When the 2012 Summer Olympics opened in London, thousands of athletes from around the world came to compete in pursuit of that elusive gold medal; their years of training, sweat, and hard work culminating in a few key moments of competition. Outside of these elite athletes, most of us will never feel the rush of completing a perfect dismount from the balance beam or finishing the 200-meter breaststroke ahead of an internationally ranked rival.
But that same hard work and tenacity could be applied to boosting our credit score in anticipation of a major life event. Adrian Nazari, founder and CEO of CreditSesame.com, which offers free credit-analyzing tools for consumers, sees parallels between Olympic athletes' preparations chasing a gold medal and consumers preparing their credit score to apply for a mortgage or a refinance. "They want to make sure that their credit score peaks when they want to make a big financial decision," he says. "If they don't have the right credit profile, that could cost thousands of dollars."
Here are seven strategies for improving your credit in anticipation of a loan application or refinance:
1. Start early. "Just like an Olympic athlete who dedicates himself to practice way ahead of the Olympics, consumers should start early," says Nazari. Credit report errors could take several months to clear up, so check your report well in advance of applying for a mortgage or car financing. If you spot mistakes like an incorrect balance or a missed payment that you actually paid on time, Nazari suggests contacting a credit bureau. "Say 'look, I made the payment on time' or 'my balance was reported wrong,'" he suggests. Collect any documentation that proves your case as backup.
Buying your FICO score from MyFico.com is also smart, according to Liz Weston, author of Your Credit Score and The 10 Commandments of Money, because that's the score that financial institutions actually use to determine creditworthiness.
2. Lower your credit utilization ratio. Credit utilization--that is, the ratio between your credit card balance and credit limit--is a major part of your credit score, so bringing down that ratio by lowering your balance can help boost your score.
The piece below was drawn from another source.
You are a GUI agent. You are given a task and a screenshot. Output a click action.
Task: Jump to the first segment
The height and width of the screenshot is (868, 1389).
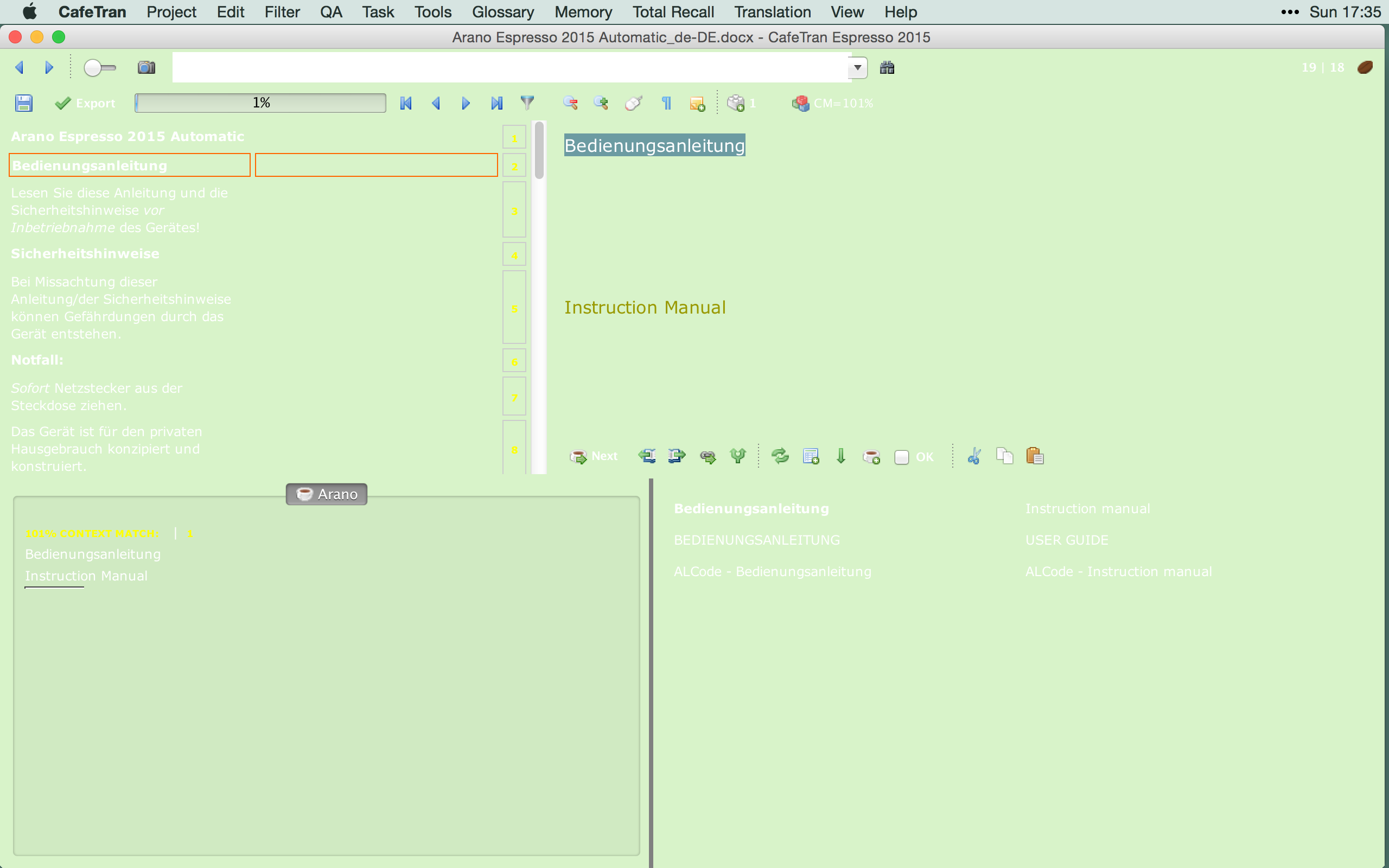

Thirty percent or less used to be a good standard, but Beverly Harzog, an independent credit card expert and consumer advocate, says to shoot for 10 percent if possible.
But don't be too quick to close old cards. "If you close a credit card account, you take away some of your credit limit, so that can make your utilization ratio go up," says Harzog. "If there's an annual fee and you want to close that card, put that off until you've got approved for a mortgage."
Requesting a credit increase could help lower your credit utilization, but if you have a high balance or other potential red flags, the credit card issuer may actually lower your limit. "If you've got a pretty clean slate and you're not in debt, you'd have a good argument to get an increase," says Harzog. "But if you're at the other end of the spectrum, don't try that. It could very likely make things worse."
3. Keep high balances off your card. Even if you pay off your credit card balance every month, large purchases can still haunt you due to timing issues. "The balance that's reported to credit bureaus is on a random day from before the end of that statement period," says Weston. "You could have paid the balance off before and it still wouldn't say zero." Leading up to a mortgage application, it may be wise to avoid large purchases--or to at least pay cash to keep them off your statement.
4. Don't make hard credit inquiries. Hard inquiries on your credit--such as applying for a retail credit card--can lower your score temporarily, so avoid those activities in anticipation of a mortgage or loan application. "At a department store, you're looking to get 10 percent off that, but to creditors, it looks like you're shopping for credit," says Nazari. "You could wind up paying a lot more in interest over time compared to the 10-percent discount you could get from the store." Soft inquiries--such as checking your own credit--do not impact your score.
5. Make timely payments. Pay your bills on time to demonstrate your creditworthiness. According to Weston, "a single skipped payment can knock 110 points off your score." Also be vigilant about any bills that might wind up in collections. Weston says that medical bills in particular may slip through the cracks due to complicated insurance and hospital billing systems, so consumers may not know about the bill until they see it on their credit report.
"If you've gone to the hospital and haven't gotten a bill, call and ask about it," suggests Weston. "If you're calling the billing department of your medical provider and your insurance company, it's unlikely it will go to collections."
6. Stay in your current job if you can. Switching jobs right before you apply for a mortgage or refinance could be a red flag for lenders. "If you're currently employed and your plan is to change jobs, stick with your current employer," says Harzog. "Don't make any major lifestyle changes until you get approved. You want to look as stable and as risk-free as possible."
7. Don't stress over less than perfection. Olympic athletes strive for gold, but of course, silver and bronze are also impressive. Once you reach a certain level, increasing your credit score doesn't improve your interest rate. "If you're in the market for a mortgage and you're over 740, you're going to get the best rate," says Weston. "With other kinds of loans, you might need a 760 or above. There's no point in having a score of 850 or even a score over 800. You don't get any bonus points for being super high."